Mark 9:29

“A spirit of this kind,” he said, “can be driven out only by prayer.” 


prayer prayer
you think
we forgot
to pray

no way
we used
your words
exactly true

well drawls Jimmy Jesus
words are the least of prayer
they are but echoes
of a lived connection

did I pray or not
with direct address and command
here’s your next assignment
learn to pray without prayer

of course
prayless prayer
requires presence
beyond results


Earlier we proposed that Jesus’ command to the spirit of muteness was a prayer. Now it is important to look past the surface to questions about prayer being less formal than spoken or cast more widely.

Was prayer a whole constellation of being that then surfaces in words? What was missing in what Philippians 2:5 calls the “mind of Christ”. Without a consciousness of this “mind” or “being”, unformed prayer that goes beyond intention is not able to coalesce.

Many commentators identify the request of the parent to help their “unbelief” as the prayer referred to here.

This connects faith and its organization as a catalyst in healings. There have been prior examples of the faith of another being an important component of healing.

Faith and prayer are just ambiguous enough to have us think we know what they are and can mobilize them to get our way.

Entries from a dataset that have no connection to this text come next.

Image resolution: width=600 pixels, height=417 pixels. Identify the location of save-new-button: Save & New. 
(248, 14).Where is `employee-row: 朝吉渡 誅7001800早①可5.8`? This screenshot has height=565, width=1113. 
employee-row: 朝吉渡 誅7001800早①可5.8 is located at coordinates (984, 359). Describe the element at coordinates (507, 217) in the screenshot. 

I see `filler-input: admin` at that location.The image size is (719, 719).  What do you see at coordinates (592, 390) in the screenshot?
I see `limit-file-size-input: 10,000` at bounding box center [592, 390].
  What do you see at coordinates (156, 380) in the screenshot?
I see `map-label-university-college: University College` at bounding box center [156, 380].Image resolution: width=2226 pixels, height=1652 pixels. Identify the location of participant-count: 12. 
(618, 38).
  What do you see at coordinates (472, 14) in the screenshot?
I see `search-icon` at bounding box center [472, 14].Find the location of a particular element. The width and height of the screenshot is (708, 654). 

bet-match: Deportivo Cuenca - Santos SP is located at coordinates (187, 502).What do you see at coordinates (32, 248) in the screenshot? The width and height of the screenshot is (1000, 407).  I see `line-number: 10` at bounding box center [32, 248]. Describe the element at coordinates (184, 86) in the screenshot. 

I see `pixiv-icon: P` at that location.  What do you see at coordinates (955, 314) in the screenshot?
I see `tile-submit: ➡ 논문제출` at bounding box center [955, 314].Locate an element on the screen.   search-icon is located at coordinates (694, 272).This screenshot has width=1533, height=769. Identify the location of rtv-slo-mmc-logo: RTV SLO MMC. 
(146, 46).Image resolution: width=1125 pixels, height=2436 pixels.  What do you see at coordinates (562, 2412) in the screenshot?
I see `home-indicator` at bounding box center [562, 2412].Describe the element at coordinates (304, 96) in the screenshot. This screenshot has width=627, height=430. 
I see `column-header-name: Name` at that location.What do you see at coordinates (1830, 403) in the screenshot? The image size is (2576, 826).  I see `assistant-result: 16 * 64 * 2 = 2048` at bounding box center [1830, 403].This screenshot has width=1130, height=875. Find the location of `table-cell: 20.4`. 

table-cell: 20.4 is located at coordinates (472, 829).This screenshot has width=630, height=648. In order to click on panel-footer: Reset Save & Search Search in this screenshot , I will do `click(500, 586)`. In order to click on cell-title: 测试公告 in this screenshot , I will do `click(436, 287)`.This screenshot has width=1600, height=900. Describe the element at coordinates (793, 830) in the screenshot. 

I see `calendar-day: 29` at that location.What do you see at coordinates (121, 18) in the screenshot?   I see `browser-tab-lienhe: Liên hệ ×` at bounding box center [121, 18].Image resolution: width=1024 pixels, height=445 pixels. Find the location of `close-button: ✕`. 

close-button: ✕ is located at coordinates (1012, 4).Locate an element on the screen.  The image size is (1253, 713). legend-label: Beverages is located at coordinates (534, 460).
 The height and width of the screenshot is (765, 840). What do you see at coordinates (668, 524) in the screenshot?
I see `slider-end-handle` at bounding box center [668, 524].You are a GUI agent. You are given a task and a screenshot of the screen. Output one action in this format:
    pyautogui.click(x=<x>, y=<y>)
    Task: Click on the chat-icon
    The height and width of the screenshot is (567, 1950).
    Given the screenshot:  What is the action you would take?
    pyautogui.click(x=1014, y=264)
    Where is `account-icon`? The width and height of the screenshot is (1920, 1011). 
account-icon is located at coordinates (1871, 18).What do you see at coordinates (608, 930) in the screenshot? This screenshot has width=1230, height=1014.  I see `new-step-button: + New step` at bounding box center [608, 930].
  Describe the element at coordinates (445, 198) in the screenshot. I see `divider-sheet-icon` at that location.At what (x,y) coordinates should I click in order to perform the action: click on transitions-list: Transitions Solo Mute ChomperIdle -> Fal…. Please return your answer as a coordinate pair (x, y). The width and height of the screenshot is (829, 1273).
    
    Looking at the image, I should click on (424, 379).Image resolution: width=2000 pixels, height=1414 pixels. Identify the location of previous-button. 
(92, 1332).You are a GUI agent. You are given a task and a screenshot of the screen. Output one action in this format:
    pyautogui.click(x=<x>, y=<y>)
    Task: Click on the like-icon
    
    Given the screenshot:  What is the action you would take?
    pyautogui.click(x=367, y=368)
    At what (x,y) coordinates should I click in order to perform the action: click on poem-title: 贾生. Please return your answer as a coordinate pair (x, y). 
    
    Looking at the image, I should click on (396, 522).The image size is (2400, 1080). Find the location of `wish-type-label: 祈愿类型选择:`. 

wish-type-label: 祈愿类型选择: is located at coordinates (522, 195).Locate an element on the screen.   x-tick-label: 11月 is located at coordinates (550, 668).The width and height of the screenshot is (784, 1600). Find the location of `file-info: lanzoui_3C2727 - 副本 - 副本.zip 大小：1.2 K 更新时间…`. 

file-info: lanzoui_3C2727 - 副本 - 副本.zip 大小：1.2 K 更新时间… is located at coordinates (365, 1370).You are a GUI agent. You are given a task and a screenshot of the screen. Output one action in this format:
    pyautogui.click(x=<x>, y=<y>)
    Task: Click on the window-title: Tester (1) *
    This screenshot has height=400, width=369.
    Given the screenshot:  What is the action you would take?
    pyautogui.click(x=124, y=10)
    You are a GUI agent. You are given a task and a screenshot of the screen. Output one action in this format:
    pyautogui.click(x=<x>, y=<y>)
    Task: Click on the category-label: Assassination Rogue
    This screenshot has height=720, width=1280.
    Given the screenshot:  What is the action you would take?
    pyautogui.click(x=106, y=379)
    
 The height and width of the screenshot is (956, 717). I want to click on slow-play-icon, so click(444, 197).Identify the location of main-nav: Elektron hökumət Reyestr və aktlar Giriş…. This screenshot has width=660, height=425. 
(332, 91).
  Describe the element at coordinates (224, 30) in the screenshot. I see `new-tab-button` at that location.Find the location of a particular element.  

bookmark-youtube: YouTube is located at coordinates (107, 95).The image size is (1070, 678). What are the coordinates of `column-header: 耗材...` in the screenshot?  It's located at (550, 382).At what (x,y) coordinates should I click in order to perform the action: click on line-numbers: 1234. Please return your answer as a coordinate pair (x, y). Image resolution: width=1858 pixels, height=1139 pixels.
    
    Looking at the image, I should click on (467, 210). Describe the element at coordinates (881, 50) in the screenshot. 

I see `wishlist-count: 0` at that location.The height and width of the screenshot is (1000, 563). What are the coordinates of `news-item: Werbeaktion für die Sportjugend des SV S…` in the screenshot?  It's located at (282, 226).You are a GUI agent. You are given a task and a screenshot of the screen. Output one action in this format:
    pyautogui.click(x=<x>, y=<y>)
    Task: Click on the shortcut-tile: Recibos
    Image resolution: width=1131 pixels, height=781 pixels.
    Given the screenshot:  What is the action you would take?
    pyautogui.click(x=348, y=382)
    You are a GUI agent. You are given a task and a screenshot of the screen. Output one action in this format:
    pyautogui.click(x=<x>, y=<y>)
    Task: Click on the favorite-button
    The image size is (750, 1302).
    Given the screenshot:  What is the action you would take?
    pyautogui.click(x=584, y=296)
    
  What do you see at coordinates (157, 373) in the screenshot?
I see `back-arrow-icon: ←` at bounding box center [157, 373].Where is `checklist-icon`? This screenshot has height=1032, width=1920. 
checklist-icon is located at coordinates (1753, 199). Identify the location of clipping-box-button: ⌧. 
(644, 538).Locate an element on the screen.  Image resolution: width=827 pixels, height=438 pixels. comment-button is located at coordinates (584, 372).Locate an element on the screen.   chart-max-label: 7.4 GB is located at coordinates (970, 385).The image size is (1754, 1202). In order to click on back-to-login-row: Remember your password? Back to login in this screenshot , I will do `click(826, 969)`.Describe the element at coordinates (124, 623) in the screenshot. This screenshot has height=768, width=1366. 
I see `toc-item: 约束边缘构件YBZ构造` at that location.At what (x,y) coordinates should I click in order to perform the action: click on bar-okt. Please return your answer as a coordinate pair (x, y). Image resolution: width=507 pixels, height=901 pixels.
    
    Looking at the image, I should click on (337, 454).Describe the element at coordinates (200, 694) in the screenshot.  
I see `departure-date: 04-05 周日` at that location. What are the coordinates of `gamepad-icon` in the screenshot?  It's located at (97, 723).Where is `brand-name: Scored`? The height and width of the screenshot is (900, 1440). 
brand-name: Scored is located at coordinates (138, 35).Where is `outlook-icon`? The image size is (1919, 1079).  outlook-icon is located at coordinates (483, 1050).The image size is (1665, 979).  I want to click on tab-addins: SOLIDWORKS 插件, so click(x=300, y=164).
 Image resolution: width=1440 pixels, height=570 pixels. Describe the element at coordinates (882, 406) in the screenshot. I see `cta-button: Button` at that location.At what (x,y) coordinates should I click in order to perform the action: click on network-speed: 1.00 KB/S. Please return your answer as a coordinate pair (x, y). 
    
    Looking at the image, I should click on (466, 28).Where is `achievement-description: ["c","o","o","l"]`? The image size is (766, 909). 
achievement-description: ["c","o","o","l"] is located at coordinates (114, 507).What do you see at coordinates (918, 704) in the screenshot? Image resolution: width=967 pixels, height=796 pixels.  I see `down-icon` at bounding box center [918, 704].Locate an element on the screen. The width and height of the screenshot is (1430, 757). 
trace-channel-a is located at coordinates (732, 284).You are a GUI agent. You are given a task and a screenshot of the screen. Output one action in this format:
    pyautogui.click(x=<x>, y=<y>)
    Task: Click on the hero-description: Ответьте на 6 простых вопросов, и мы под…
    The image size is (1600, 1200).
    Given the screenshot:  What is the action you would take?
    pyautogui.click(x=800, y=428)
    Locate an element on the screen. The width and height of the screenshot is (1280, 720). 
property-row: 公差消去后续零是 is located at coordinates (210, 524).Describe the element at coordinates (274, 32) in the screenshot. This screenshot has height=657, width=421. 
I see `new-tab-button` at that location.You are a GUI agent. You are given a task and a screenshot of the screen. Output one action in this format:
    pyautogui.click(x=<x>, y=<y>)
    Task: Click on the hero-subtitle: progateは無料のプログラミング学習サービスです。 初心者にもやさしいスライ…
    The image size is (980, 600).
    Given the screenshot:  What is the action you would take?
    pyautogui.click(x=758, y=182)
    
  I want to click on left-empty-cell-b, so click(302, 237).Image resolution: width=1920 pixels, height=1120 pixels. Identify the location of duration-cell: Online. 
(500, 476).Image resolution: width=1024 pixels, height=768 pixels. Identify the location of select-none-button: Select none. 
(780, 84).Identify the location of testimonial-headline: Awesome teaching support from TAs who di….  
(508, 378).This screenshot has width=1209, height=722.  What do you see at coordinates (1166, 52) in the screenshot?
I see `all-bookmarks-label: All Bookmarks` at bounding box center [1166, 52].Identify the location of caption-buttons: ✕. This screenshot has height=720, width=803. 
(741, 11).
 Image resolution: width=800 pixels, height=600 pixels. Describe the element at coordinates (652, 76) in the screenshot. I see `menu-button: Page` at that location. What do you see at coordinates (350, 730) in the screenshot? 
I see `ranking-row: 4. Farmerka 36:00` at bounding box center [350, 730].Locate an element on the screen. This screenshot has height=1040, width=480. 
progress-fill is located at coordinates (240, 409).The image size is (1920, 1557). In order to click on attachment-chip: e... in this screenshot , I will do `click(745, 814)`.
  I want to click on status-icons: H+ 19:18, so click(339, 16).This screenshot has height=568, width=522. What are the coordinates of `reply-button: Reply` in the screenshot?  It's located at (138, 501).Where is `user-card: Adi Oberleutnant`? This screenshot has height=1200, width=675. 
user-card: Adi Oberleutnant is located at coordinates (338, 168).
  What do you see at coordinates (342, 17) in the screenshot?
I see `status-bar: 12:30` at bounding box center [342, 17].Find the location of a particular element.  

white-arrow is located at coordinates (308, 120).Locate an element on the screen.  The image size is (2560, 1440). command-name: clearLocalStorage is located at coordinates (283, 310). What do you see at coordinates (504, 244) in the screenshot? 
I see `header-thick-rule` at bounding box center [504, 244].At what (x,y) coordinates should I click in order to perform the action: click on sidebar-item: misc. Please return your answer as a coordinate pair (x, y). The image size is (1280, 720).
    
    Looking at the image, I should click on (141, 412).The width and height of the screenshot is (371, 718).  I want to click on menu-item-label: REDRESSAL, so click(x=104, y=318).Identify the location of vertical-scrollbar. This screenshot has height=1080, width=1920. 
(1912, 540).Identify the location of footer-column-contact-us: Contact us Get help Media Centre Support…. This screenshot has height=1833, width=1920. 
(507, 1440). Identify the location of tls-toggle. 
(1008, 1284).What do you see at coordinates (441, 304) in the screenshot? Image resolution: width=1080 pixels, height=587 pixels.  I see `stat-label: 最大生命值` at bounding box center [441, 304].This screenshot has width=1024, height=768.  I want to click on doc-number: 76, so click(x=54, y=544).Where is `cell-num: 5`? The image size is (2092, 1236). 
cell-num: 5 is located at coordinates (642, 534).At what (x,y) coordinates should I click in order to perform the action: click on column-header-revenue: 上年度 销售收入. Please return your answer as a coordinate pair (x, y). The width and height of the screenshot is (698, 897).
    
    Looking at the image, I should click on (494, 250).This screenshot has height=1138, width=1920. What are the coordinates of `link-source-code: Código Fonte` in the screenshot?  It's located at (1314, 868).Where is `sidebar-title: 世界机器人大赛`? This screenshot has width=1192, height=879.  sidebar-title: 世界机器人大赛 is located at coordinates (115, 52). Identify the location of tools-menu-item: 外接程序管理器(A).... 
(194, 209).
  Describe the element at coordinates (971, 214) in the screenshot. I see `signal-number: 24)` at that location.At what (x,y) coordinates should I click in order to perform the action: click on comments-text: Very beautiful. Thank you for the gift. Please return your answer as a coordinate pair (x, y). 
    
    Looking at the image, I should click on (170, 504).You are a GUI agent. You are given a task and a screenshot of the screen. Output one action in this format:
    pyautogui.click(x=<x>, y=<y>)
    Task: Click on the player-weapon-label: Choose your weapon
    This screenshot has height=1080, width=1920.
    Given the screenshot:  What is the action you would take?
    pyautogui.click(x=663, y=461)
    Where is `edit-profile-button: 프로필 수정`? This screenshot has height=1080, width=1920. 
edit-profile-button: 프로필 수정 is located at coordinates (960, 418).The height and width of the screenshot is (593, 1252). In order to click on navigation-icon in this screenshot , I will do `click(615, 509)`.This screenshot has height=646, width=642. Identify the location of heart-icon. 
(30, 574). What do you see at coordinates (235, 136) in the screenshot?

Myers115 is helpful about unbelief not being “incorrect doctrine”:

For Mark, unbelief is the despair that is dictated to us by the powers and principalities of this world. Unbelief is a life script that is fixed and says to us that nothing can really change. If we accept this life script and the despair that comes with it, the revolutionary vision and practice of the gospel are rendered impotent.
Prayer for Mark is that personal and communal struggle against this temptation to despair. It is wrestling with the demons within us that tempts us to abandon the way of Jesus. Prayer is naming and casting out the demons that silence us and make us docile before the status quo of self and society.